On the first look into the public key and the ciphertext, we remembered about a cryptographic algorithm,
which is similar to the RSA cryptosystem. We searched for the sarah's cryptosystem and now we was sure,
that we heard about them before. It is the Cayley-Purser algorithm.

This algorithm is on big integers really fast.

The first part was to read some documents to remember the algorithm in detail.
The algorithm works with matrices in a modular ring.

## The algorithm

The Caley-Pruser algorithm is a public-key cryptography algorithm, which encrypt a text with matrices.
The property of the matrices that there are not commutative are used in the algorithm.

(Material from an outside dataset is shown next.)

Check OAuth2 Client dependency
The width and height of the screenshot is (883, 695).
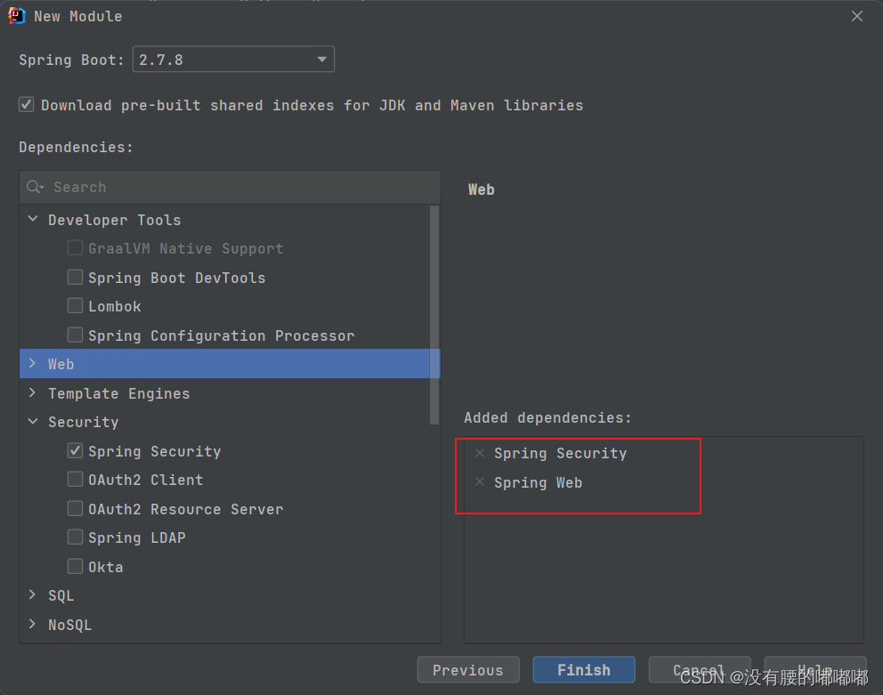point(76,480)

The whole algorithm are explained on [mathworld](http://mathworld.wolfram.com/Cayley-PurserAlgorithm.html)
That is also the resource we read, to understand the algorithm in deep.

The interesting part of the algorithm is the decryption part. The decryption use the private matrix *C*
and the *\epsilon* to compute a matrix *L* and the matrix *L* decrypt the encrypted message in the matrix.
The file [ciphertext](https://github.com/Lev9L-Team/ctf/tree/master/2018-08-07_tjctf/sarahs_crypto/sarahs_enc.enc)
contains the \mu^\prime, which the encrypted message is.

![](L_equation.png)

The decryption are computed with the matrix *L*.

![](decryption.png)

But how we can compute the matrix *C* for the decryption?
It is really hard to compute *C* via *gamma = C^r*, where r is a random number of the natural numbers (N)

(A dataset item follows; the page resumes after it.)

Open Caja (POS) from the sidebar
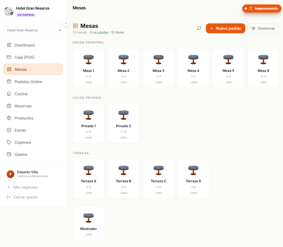 point(33,57)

But we have luck! As described on [mathworld](http://mathworld.wolfram.com/Cayley-PurserAlgorithm.html)
the algorithm has a really bad property. It is possible to decrypt the message only with
the public key. The public Key contains n, and all the other matrices to encrypt the message (alpha,beta,gamma).

We only need to compute a matrix *H*, which are a multiple of the private matrix *C*.

![](h_property.png)

On [mathworld](http://mathworld.wolfram.com/Cayley-PurserAlgorithm.html) there explain the whole mathematics
behind the solution. But I am only interested in the computation of *H*.

How we can compute *H*?
Thanks to the [Cayley-Hamiltion theorem](http://mathworld.wolfram.com/Cayley-HamiltonTheorem.html),
there exist integers *u* and *v* so that *C = u \* I + v \* gamma*, with I is the identity matrix.
The conclusion is, that we can compute the matrix *H* as follow:

![](H_equation.png)

But how we can compute the factor of the identity matrix?
On [mathworld](http://mathworld.wolfram.com/Cayley-PurserAlgorithm.html) there is the explaination,
how they are come up to compute the h. I am only interested in the resulting equation.

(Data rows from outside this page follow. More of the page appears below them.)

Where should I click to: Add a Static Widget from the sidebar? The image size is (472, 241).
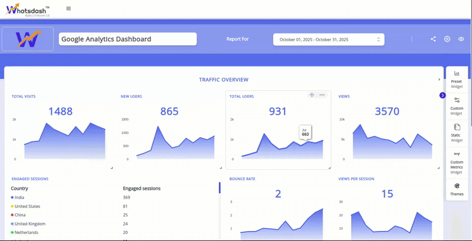tap(457, 132)
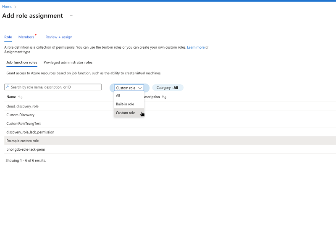Image resolution: width=336 pixels, height=238 pixels.
Task: Select the cloud_discovery_role row
Action: point(23,106)
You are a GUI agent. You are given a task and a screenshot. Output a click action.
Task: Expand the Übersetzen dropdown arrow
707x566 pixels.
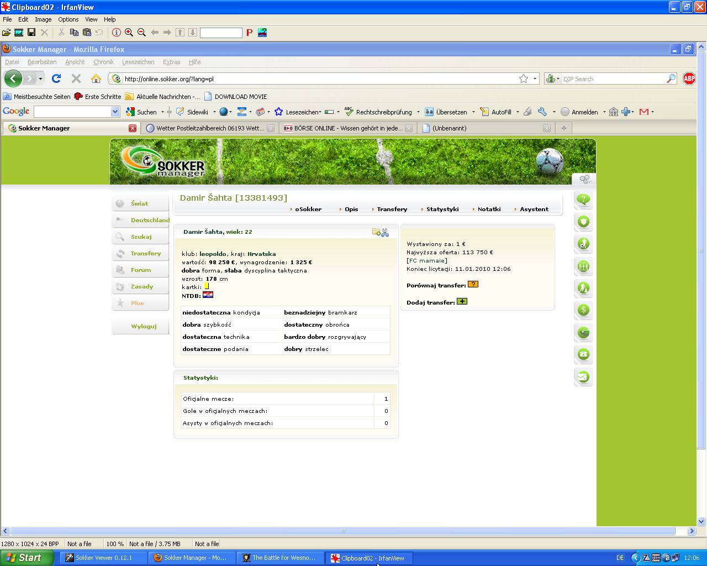473,112
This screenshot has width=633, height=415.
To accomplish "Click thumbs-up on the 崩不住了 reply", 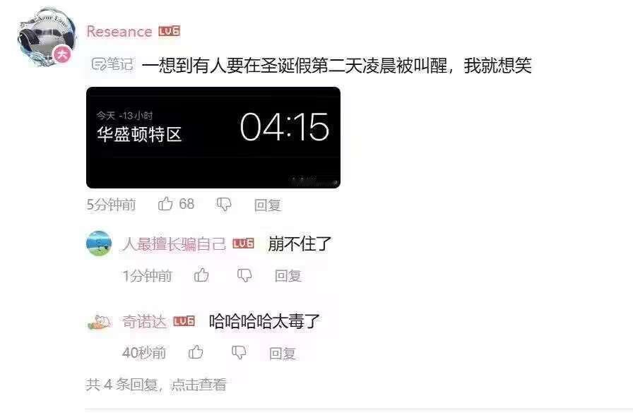I will pos(201,275).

The resulting equation is:

![](h_equation.png)

Now we only need to divide elementwise through the matrix (\beta - \alpha^(-1)).
And the result is a matrix with the factor h as elements.
The matrix should only contain the same value for all elements.
Now we can take an element of the matrix, which is the factor h.

With the matrix *H* we can decrypt the encrypted message:

![](L_H_equation.png)

![](decryption.png)

All the elements of the matrix \mu are parts of the message.

That is the theory on the paper!
But the integers are so big that we can not compute that by hand.

## Crack Cayley-Purser algorithm with python and sageMath

To compute all the things, we used *sageMath* and *python*.
As a note, all the operations have to made in the modular ring *n*

Firstly we take all the information from the files [Public Key](https://github.com/Lev9L-Team/ctf/tree/master/2018-08-07_tjctf/sarahs_crypto/pubkey.txt)
and [Ciphertext](https://github.com/Lev9L-Team/ctf/tree/master/2018-08-07_tjctf/sarahs_crypto/sarahs_enc.enc).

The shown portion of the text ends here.